**WORK REQUEST:**
All records given below must be printed word for word.

───── TASK MATERIAL ─────

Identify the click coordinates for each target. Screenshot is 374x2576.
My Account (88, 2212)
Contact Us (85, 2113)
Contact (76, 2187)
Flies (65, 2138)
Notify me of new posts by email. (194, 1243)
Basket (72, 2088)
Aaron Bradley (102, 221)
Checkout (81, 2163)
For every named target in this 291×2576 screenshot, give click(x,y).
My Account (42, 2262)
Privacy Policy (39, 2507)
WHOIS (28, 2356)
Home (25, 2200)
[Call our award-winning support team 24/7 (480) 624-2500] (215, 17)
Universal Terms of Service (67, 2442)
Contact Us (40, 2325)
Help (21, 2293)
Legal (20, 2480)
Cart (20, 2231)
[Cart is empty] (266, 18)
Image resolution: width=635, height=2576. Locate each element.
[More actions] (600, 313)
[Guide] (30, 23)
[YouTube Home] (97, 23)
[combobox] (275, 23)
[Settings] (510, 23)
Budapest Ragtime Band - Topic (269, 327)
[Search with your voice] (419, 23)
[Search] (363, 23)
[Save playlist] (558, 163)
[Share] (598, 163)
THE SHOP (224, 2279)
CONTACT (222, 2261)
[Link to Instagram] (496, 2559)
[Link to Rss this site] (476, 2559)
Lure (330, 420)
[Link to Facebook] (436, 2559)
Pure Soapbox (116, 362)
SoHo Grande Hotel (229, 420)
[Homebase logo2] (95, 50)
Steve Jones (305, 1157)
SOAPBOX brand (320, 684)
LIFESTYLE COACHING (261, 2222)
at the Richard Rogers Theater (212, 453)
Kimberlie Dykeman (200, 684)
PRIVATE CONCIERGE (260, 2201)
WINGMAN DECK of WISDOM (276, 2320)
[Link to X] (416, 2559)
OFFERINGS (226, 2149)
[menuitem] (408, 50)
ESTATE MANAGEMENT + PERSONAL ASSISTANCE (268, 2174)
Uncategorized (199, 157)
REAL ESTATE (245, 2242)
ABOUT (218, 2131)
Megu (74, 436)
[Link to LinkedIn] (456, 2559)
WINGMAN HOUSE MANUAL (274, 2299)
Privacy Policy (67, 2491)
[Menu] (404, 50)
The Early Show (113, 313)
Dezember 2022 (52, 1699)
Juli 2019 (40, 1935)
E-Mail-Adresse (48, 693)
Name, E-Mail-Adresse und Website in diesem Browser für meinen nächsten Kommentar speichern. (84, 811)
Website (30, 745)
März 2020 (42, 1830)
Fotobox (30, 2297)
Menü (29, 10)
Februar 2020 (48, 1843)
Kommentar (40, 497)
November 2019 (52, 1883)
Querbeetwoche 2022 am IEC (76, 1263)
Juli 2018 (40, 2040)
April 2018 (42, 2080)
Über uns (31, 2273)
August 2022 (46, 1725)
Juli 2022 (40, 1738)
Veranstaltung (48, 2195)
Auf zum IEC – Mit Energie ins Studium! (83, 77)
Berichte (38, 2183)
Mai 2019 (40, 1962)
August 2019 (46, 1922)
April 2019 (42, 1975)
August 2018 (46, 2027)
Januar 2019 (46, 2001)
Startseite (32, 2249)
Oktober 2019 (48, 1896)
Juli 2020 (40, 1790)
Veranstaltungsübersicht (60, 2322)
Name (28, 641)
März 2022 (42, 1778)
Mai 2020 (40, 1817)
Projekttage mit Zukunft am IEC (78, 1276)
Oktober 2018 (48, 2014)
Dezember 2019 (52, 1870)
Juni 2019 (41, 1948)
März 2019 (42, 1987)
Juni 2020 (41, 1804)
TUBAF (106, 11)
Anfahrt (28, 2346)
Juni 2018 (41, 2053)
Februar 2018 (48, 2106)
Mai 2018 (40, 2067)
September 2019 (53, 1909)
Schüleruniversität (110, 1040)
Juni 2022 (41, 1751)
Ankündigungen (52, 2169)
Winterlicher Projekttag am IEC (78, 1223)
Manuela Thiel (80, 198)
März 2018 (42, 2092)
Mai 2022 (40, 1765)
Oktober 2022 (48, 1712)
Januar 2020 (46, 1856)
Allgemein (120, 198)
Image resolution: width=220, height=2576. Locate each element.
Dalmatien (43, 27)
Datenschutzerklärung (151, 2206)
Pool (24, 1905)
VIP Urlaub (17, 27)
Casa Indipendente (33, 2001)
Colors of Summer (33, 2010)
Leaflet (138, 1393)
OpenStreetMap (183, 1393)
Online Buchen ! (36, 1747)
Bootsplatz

─────

**OUTPUT:**
Identify the click coordinates for each target. Screenshot is 374x2576.
My Account (88, 2212)
Contact Us (85, 2113)
Contact (76, 2187)
Flies (65, 2138)
Notify me of new posts by email. (194, 1243)
Basket (72, 2088)
Aaron Bradley (102, 221)
Checkout (81, 2163)
For every named target in this 291×2576 screenshot, give click(x,y).
My Account (42, 2262)
Privacy Policy (39, 2507)
WHOIS (28, 2356)
Home (25, 2200)
[Call our award-winning support team 24/7 (480) 624-2500] (215, 17)
Universal Terms of Service (67, 2442)
Contact Us (40, 2325)
Help (21, 2293)
Legal (20, 2480)
Cart (20, 2231)
[Cart is empty] (266, 18)
Image resolution: width=635, height=2576. Locate each element.
[More actions] (600, 313)
[Guide] (30, 23)
[YouTube Home] (97, 23)
[combobox] (275, 23)
[Settings] (510, 23)
Budapest Ragtime Band - Topic (269, 327)
[Search with your voice] (419, 23)
[Search] (363, 23)
[Save playlist] (558, 163)
[Share] (598, 163)
THE SHOP (224, 2279)
CONTACT (222, 2261)
[Link to Instagram] (496, 2559)
[Link to Rss this site] (476, 2559)
Lure (330, 420)
[Link to Facebook] (436, 2559)
Pure Soapbox (116, 362)
SoHo Grande Hotel (229, 420)
[Homebase logo2] (95, 50)
Steve Jones (305, 1157)
SOAPBOX brand (320, 684)
LIFESTYLE COACHING (261, 2222)
at the Richard Rogers Theater (212, 453)
Kimberlie Dykeman (200, 684)
PRIVATE CONCIERGE (260, 2201)
WINGMAN DECK of WISDOM (276, 2320)
[Link to X] (416, 2559)
OFFERINGS (226, 2149)
[menuitem] (408, 50)
ESTATE MANAGEMENT + PERSONAL ASSISTANCE (268, 2174)
Uncategorized (199, 157)
REAL ESTATE (245, 2242)
ABOUT (218, 2131)
Megu (74, 436)
[Link to LinkedIn] (456, 2559)
WINGMAN HOUSE MANUAL (274, 2299)
Privacy Policy (67, 2491)
[Menu] (404, 50)
The Early Show (113, 313)
Dezember 2022 (52, 1699)
Juli 2019 (40, 1935)
E-Mail-Adresse (48, 693)
Name, E-Mail-Adresse und Website in diesem Browser für meinen nächsten Kommentar speichern. (84, 811)
Website (30, 745)
März 2020 (42, 1830)
Fotobox (30, 2297)
Menü (29, 10)
Februar 2020 (48, 1843)
Kommentar (40, 497)
November 2019 (52, 1883)
Querbeetwoche 2022 am IEC (76, 1263)
Juli 2018 (40, 2040)
April 2018 (42, 2080)
Über uns (31, 2273)
August 2022 (46, 1725)
Juli 2022 (40, 1738)
Veranstaltung (48, 2195)
Auf zum IEC – Mit Energie ins Studium! (83, 77)
Berichte (38, 2183)
Mai 2019 (40, 1962)
August 2019 (46, 1922)
April 2019 (42, 1975)
August 2018 (46, 2027)
Januar 2019 (46, 2001)
Startseite (32, 2249)
Oktober 2019 (48, 1896)
Juli 2020 (40, 1790)
Veranstaltungsübersicht (60, 2322)
Name (28, 641)
März 2022 (42, 1778)
Mai 2020 (40, 1817)
Projekttage mit Zukunft am IEC (78, 1276)
Oktober 2018 (48, 2014)
Dezember 2019 (52, 1870)
Juni 2019 (41, 1948)
März 2019 (42, 1987)
Juni 2020 (41, 1804)
TUBAF (106, 11)
Anfahrt (28, 2346)
Juni 2018 (41, 2053)
Februar 2018 (48, 2106)
Mai 2018 (40, 2067)
September 2019 (53, 1909)
Schüleruniversität (110, 1040)
Juni 2022 (41, 1751)
Ankündigungen (52, 2169)
Winterlicher Projekttag am IEC (78, 1223)
Manuela Thiel (80, 198)
März 2018 (42, 2092)
Mai 2022 (40, 1765)
Oktober 2022 (48, 1712)
Januar 2020 (46, 1856)
Allgemein (120, 198)
Image resolution: width=220, height=2576. Locate each element.
Dalmatien (43, 27)
Datenschutzerklärung (151, 2206)
Pool (24, 1905)
VIP Urlaub (17, 27)
Casa Indipendente (33, 2001)
Colors of Summer (33, 2010)
Leaflet (138, 1393)
OpenStreetMap (183, 1393)
Online Buchen ! (36, 1747)
Bootsplatz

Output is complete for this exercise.